| Assigned task |
In the listing below, the lines starting with the line with "1178x966 pixels." and going on through the line with "Task: Click the Role Type chevron arrow" are to be reproduced exactly, and only those.

# # #

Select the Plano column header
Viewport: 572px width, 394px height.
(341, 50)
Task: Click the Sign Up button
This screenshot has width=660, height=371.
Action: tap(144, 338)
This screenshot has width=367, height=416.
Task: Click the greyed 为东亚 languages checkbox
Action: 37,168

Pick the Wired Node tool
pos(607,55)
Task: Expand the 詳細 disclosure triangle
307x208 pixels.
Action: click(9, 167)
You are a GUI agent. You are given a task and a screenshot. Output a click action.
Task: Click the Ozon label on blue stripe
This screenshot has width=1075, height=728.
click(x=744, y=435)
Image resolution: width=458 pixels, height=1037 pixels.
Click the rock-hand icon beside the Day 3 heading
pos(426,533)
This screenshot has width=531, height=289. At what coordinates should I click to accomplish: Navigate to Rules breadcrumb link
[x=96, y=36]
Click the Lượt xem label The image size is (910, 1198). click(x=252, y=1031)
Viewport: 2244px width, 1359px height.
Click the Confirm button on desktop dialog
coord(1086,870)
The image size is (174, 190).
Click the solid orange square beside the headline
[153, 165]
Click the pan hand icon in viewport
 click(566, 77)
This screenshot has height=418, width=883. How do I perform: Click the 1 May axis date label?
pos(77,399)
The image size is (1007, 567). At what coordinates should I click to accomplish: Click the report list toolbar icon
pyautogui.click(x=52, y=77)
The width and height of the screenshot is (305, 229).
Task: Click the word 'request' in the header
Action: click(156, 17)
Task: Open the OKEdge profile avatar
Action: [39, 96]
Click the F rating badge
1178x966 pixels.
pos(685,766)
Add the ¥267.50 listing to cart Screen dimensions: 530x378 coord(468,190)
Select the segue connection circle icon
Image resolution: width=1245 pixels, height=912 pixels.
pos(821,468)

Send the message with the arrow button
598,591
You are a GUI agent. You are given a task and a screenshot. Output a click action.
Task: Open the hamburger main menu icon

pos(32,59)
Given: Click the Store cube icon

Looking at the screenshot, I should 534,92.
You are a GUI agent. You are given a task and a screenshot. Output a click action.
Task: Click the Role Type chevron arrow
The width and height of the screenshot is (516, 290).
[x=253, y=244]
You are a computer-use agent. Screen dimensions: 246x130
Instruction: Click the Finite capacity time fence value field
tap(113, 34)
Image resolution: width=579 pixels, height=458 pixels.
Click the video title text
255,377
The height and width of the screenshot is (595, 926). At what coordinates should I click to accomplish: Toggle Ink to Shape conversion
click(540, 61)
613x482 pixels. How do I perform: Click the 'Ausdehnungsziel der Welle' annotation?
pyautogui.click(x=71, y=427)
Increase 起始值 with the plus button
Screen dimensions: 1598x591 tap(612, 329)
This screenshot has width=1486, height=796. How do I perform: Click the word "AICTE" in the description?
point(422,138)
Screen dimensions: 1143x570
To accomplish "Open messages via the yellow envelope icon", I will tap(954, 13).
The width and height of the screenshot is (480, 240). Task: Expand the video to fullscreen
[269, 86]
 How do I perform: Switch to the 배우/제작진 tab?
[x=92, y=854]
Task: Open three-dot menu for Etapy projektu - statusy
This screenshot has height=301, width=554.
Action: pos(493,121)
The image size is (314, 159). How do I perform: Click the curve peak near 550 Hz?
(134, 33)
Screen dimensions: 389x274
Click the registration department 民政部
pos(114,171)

# # #

| Solution |
1178x966 pixels.
pos(685,766)
Add the ¥267.50 listing to cart Screen dimensions: 530x378 coord(468,190)
Select the segue connection circle icon
Image resolution: width=1245 pixels, height=912 pixels.
pos(821,468)

Send the message with the arrow button
598,591
You are a GUI agent. You are given a task and a screenshot. Output a click action.
Task: Open the hamburger main menu icon

pos(32,59)
Given: Click the Store cube icon

Looking at the screenshot, I should 534,92.
You are a GUI agent. You are given a task and a screenshot. Output a click action.
Task: Click the Role Type chevron arrow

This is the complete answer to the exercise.